Write out exactly the lines from the first line of the records below through the line that contains "[Mobile Menu] (394, 37)", and stop there.

» **Material for this exercise**
^^^^^^^^^^^^^^^^
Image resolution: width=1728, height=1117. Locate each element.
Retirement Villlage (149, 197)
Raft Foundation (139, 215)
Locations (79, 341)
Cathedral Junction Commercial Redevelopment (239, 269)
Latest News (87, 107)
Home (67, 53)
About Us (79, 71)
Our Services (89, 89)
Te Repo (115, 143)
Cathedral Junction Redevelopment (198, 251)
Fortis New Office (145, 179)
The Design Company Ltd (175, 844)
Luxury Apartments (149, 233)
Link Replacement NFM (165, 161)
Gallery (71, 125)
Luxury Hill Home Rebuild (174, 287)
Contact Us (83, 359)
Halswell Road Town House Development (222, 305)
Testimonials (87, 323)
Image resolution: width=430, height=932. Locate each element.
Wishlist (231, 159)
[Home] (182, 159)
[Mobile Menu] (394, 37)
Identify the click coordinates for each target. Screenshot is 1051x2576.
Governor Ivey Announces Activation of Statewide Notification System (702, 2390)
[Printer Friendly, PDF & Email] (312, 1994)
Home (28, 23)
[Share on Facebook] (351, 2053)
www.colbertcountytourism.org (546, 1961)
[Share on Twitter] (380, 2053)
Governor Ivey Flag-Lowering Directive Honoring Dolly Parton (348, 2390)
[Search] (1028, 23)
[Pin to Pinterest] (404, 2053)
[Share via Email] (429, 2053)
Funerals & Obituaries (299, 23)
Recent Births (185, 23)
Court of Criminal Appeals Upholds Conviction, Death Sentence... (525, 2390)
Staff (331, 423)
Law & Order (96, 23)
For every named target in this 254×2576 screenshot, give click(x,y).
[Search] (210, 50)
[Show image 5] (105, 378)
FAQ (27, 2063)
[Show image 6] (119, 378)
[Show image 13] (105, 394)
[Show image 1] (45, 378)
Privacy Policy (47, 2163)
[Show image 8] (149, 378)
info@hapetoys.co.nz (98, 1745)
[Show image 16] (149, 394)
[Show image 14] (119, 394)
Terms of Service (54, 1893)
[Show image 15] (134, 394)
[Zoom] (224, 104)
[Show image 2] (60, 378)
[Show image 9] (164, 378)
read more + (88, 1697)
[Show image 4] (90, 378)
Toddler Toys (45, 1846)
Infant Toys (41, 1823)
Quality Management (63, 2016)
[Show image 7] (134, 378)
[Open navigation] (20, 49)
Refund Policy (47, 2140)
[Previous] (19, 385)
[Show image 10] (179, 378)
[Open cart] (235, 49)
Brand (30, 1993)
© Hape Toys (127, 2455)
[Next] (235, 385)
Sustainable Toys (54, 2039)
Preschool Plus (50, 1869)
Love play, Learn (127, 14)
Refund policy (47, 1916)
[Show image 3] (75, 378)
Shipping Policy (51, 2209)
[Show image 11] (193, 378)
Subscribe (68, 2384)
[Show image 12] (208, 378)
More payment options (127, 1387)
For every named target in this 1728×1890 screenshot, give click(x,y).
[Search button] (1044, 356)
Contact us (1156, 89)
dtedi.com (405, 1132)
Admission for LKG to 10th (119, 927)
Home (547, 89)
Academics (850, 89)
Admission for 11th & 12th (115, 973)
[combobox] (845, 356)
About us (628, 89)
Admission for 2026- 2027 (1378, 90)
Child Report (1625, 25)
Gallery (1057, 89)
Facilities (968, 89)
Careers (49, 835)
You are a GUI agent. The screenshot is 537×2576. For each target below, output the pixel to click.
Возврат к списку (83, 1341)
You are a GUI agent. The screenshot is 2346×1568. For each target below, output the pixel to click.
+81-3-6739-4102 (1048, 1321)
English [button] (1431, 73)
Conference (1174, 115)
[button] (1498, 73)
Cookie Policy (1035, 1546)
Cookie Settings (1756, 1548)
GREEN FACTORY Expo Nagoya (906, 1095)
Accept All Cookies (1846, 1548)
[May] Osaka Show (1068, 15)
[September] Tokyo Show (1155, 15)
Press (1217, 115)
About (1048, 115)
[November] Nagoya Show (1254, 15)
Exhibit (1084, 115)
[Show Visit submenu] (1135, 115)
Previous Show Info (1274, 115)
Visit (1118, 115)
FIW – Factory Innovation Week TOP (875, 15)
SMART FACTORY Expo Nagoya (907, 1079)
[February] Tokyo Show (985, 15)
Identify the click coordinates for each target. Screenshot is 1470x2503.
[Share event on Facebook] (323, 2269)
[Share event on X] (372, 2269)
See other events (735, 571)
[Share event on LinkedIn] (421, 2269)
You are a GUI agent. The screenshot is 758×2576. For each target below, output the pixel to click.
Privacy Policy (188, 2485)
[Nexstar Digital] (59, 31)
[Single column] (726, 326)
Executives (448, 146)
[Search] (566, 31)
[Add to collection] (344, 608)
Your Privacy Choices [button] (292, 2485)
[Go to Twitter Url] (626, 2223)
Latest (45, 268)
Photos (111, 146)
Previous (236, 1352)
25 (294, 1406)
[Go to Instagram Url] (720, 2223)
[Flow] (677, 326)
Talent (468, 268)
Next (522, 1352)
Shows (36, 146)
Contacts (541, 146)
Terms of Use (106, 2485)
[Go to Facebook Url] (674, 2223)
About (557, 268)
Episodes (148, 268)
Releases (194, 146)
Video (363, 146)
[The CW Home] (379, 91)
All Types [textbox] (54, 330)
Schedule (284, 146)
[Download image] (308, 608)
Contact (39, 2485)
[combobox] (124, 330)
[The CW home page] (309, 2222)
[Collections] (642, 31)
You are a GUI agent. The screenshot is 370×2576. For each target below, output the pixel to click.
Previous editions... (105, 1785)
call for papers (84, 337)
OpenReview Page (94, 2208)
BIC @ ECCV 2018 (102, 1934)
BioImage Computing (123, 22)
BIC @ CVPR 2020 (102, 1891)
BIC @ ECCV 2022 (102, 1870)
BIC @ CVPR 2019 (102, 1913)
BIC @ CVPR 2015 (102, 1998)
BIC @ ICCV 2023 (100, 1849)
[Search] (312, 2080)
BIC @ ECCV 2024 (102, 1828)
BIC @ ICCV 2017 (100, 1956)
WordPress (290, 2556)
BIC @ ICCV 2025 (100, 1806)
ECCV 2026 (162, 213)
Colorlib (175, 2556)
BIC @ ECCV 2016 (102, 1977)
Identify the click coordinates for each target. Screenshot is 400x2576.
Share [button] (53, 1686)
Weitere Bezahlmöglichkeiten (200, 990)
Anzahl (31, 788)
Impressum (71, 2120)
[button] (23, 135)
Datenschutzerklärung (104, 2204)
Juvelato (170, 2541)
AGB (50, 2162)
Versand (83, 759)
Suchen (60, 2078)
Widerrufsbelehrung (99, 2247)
^^^^^^^^^^^^^^^^
» **Solution to the exercise**
Image resolution: width=1728, height=1117. Locate each element.
Retirement Villlage (149, 197)
Raft Foundation (139, 215)
Locations (79, 341)
Cathedral Junction Commercial Redevelopment (239, 269)
Latest News (87, 107)
Home (67, 53)
About Us (79, 71)
Our Services (89, 89)
Te Repo (115, 143)
Cathedral Junction Redevelopment (198, 251)
Fortis New Office (145, 179)
The Design Company Ltd (175, 844)
Luxury Apartments (149, 233)
Link Replacement NFM (165, 161)
Gallery (71, 125)
Luxury Hill Home Rebuild (174, 287)
Contact Us (83, 359)
Halswell Road Town House Development (222, 305)
Testimonials (87, 323)
Image resolution: width=430, height=932. Locate each element.
Wishlist (231, 159)
[Home] (182, 159)
[Mobile Menu] (394, 37)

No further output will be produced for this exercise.